`SqlRuntime.DataContext.addCache` timeout on first query when application starts

Choc13 commented 1 year ago

Describe the bug I'm not really sure this is a bug, I'm more looking to better understand the startup / caching behaviour of the provider and looking for some advice / knowledge to help resolve a timeout issue at startup.

Recently, I've noticed that some of our background jobs that query the database immediately at startup are failing due to query timeouts. The actual SQL queries they are trying to execute are very simple and have small results sets. I've tested the SQL that is generated and it's perfectly fine (taking less than 1s to complete when I run it manually). However, the stack trace from the SQL timeout seems to show that it's due to calling the SqlRuntime.DataContext.addCache function.

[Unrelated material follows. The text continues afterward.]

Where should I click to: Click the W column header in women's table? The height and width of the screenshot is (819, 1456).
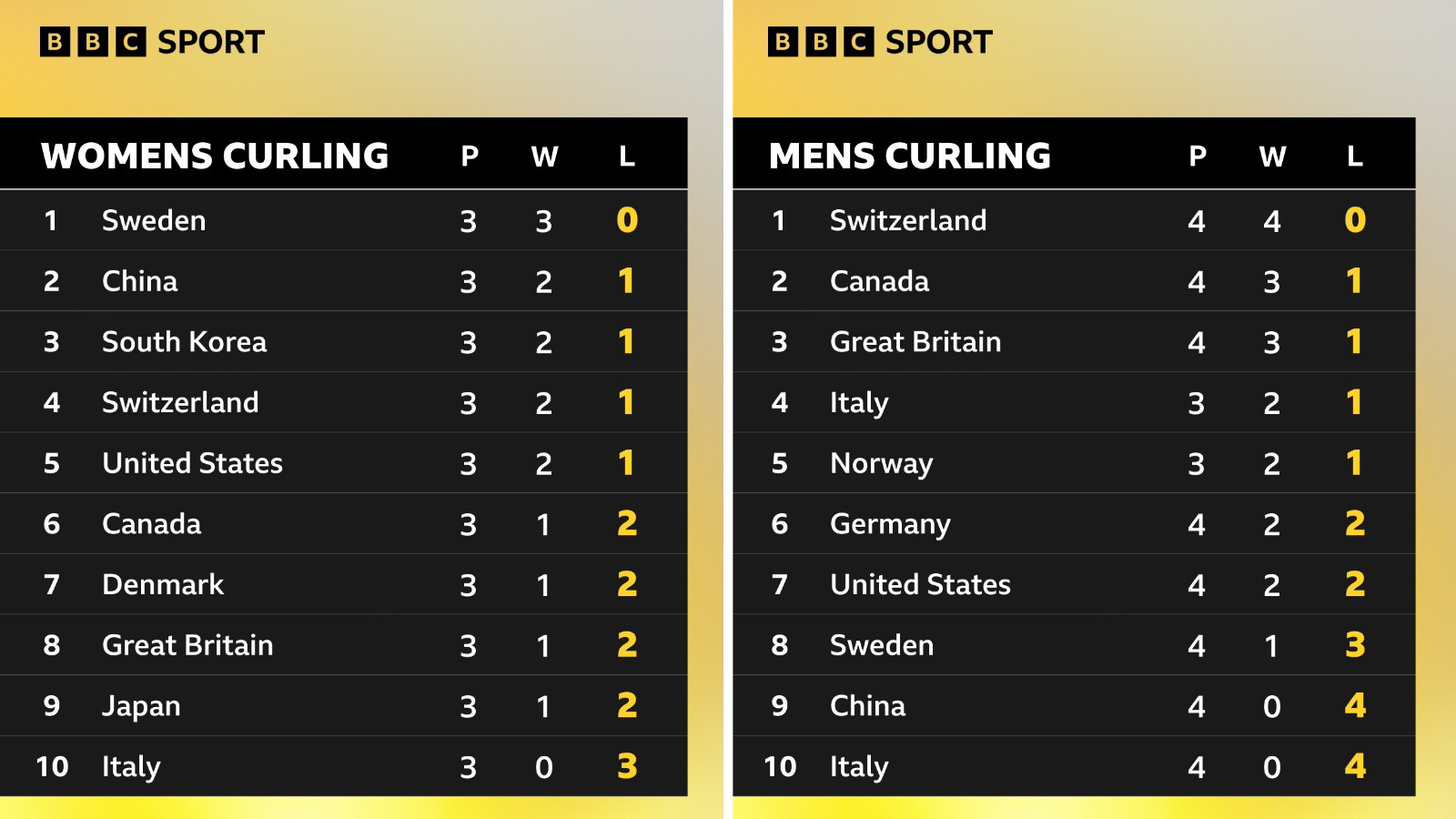tap(544, 157)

The top of the stack trace is:

MySql.Data.MySqlClient.MySqlException (0x80004005): Unable to connect to any of the specified MySQL hosts.
 ---> MySql.Data.MySqlClient.MySqlException (0x80004005): Timeout expired.  The timeout period elapsed prior to completion of the operation or the server is not responding.
 ---> System.TimeoutException: The operation has timed out.
   at MySql.Data.Common.StreamCreator.GetTcpStream(MySqlConnectionStringBuilder settings, MyNetworkStream& networkStream)
   at MySql.Data.Common.StreamCreator.GetStream(MySqlConnectionStringBuilder settings, MyNetworkStream& networkStream)
   at MySql.Data.MySqlClient.NativeDriver.Open()
   at MySql.Data.MySqlClient.NativeDriver.Open()
   at MySql.Data.MySqlClient.Driver.Open()
   at MySql.Data.MySqlClient.Driver.Create(MySqlConnectionStringBuilder settings)
   at MySql.Data.MySqlClient.MySqlPool.CreateNewPooledConnection()
   at MySql.Data.MySqlClient.MySqlPool.GetPooledConnection()
   at MySql.Data.MySqlClient.MySqlPool.TryToGetDriver()
   at MySql.Data.MySqlClient.MySqlPool.GetConnection()
   at MySql.Data.MySqlClient.MySqlConnection.Open()
   at <StartupCode$FSharp-Data-SqlProvider>.$SqlRuntime.DataContext.addCache@38-1.Invoke(Unit unitVar)
   at System.Lazy`1.ViaFactory(LazyThreadSafetyMode mode)
--- End of stack trace from previous location ---
   at System.Lazy`1.CreateValue()
   at FSharp.Data.Sql.Runtime.SqlDataContext..ctor(String typeName, String connectionString, DatabaseProviderTypes providerType, String resolutionPath, String[] referencedAssemblies, String runtimeAssembly, String owner, CaseSensitivityChange caseSensitivity, String tableNames, String contextSchemaPath, OdbcQuoteCharacter odbcquote, SQLiteLibrary sqliteLibrary, TransactionOptions transactionOptions, FSharpOption`1 commandTimeout, SelectOperations sqlOperationsInSelect, String ssdtPath)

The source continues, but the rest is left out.